Problem set.
A) Quote the stretch of the nucleosome repair abstract from "Title: Asymmetric repair" through "Res, (2020 01)".
B) Decide whether each statement agrees with the nucleosome repair abstract, and answer yes or no, quoting the words of the abstract that decide it: (i) In yeast, faster repair of UV damage occurs on the 3' side of the nucleosomal DNA. (ii) Among intergenic nucleosomes, repair activity is elevated on the 5' side of both DNA strands. (iii) The opposite asymmetry in somatic mutations appears in NER-deficient cancers.

Passage to read START

Title: Asymmetric repair of UV damage in nucleosomes imposes a DNA strand polarity on somatic mutations in skin cancer.

Authors: Mao, Peng; Smerdon, Michael J; Roberts, Steven A; Wyrick, John J

Published In Genome Res, (2020 01)

Abstract: Nucleosomes inhibit excision repair of DNA damage caused by ultraviolet (UV) light, and it has been generally assumed that repair inhibition is equivalent on both sides of the nucleosome dyad. Here, we use genome-wide repair data to show that repair of UV damage in nucleosomes is asymmetric. In yeast, nucleosomes inhibit nucleotide excision repair (NER) of the nontranscribed strand (NTS) of genes in an asymmetric manner, with faster repair of UV damage occurring on the 5' side of the nucleosomal DNA. Analysis of genomic repair data from UV-irradiated human cells indicates that NER activity along the NTS is also elevated on the 5' side of nucleosomes, consistent with the repair asymmetry observed in yeast nucleosomes. Among intergenic nucleosomes, repair activity is elevated on the 5' side of both DNA strands. The distribution of somatic mutations in nucleosomes shows the opposite asymmetry in NER-proficient skin cancers, but not in NER-deficient cancers, indicating that asymmetric repair of nucleosomal DNA imposes a strand polarity on UV mutagenesis. Somatic mutations are enriched on the relatively slow-repairing 3' side of the nucleosomal DNA, particularly at positions where the DNA minor groove faces away from the histone octamer. Asymmetric repair and mutagenesis are likely caused by differential accessibility of the nucleosomal DNA, a consequence of its left-handed wrapping around the histone octamer.

Passage to read END
Raw data START

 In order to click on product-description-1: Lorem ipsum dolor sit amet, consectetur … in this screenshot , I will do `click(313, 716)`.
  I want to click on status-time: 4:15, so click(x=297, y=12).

Raw data END

Task-by-task results.
A)
Title: Asymmetric repair of UV damage in nucleosomes imposes a DNA strand polarity on somatic mutations in skin cancer.

Authors: Mao, Peng; Smerdon, Michael J; Roberts, Steven A; Wyrick, John J

Published In Genome Res, (2020 01)

B)
(i) No: "with faster repair of UV damage occurring on the 5' side of the nucleosomal DNA"
(ii) Yes: "Among intergenic nucleosomes, repair activity is elevated on the 5' side of both DNA strands."
(iii) No: "shows the opposite asymmetry in NER-proficient skin cancers, but not in NER-deficient cancers"